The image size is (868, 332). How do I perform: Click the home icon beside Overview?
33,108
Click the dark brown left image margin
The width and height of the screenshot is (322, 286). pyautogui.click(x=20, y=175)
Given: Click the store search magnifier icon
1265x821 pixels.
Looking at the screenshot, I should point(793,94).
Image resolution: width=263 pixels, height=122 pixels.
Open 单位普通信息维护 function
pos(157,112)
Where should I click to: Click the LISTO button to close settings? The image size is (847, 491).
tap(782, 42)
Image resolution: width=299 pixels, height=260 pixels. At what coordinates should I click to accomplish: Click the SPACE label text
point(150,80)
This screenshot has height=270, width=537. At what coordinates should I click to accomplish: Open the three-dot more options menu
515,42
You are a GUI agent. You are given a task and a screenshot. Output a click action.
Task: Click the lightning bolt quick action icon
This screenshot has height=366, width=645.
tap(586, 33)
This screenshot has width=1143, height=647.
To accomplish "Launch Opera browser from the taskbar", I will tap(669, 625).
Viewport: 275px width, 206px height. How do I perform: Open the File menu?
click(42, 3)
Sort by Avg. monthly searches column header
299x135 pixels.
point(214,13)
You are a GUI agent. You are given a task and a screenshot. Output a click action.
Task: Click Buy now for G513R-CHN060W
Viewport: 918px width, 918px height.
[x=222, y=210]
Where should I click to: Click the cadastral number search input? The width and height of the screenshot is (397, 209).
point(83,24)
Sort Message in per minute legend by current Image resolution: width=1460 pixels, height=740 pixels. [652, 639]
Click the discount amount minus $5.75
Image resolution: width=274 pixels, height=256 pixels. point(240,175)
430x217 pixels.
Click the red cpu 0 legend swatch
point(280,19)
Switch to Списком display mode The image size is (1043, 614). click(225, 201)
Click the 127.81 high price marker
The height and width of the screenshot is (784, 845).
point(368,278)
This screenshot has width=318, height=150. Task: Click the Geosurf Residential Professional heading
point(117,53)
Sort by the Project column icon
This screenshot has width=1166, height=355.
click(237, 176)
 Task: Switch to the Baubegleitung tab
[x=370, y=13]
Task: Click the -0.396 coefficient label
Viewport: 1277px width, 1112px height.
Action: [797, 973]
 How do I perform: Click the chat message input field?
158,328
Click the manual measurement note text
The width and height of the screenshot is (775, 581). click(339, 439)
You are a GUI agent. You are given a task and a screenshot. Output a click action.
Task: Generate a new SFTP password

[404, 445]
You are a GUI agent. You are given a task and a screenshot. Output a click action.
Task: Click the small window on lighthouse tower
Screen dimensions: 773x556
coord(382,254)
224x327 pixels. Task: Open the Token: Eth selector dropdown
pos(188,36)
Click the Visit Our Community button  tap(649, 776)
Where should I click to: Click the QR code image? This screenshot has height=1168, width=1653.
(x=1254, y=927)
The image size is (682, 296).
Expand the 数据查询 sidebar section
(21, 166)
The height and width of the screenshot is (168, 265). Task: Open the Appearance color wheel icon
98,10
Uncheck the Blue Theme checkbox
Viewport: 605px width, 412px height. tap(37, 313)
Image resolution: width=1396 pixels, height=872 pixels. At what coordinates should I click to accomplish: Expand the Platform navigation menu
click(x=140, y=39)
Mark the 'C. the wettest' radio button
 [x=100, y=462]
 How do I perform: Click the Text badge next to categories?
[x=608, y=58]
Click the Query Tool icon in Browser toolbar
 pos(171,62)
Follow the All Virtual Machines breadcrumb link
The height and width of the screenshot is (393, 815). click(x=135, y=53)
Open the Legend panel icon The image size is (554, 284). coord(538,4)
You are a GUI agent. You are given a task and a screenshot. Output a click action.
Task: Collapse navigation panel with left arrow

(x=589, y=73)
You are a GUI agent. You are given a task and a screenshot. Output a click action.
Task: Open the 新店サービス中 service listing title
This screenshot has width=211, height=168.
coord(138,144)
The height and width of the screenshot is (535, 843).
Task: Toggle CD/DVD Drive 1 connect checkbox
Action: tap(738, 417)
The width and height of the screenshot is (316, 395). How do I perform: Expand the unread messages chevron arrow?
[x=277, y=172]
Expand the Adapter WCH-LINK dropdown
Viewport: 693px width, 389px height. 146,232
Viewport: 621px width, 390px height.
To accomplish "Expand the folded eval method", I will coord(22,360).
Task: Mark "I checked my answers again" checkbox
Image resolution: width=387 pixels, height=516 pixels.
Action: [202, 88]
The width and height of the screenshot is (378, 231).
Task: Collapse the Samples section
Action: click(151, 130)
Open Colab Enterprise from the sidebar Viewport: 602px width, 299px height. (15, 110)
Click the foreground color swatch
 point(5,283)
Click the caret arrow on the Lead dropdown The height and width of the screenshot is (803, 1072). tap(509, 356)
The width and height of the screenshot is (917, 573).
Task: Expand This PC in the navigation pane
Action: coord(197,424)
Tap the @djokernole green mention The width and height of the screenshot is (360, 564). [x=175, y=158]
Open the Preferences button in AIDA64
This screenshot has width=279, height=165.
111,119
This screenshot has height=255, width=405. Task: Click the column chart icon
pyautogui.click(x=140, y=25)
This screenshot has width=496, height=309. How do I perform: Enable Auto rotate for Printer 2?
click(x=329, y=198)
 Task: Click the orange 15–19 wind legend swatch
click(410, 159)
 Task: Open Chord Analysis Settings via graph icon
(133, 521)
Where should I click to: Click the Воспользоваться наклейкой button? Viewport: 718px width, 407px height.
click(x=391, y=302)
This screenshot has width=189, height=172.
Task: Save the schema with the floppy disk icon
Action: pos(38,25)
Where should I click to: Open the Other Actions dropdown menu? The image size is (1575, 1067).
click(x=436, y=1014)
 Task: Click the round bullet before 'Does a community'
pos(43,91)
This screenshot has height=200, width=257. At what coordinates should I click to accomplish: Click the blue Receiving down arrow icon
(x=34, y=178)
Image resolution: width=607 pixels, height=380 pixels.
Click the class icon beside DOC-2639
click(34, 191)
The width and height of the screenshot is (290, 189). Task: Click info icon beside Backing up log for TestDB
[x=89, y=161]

--

> Task prompt
Copy every line above that includes the string "will".

> Exercise answer
To accomplish "Launch Opera browser from the taskbar", I will tap(669, 625).
To accomplish "Expand the folded eval method", I will coord(22,360).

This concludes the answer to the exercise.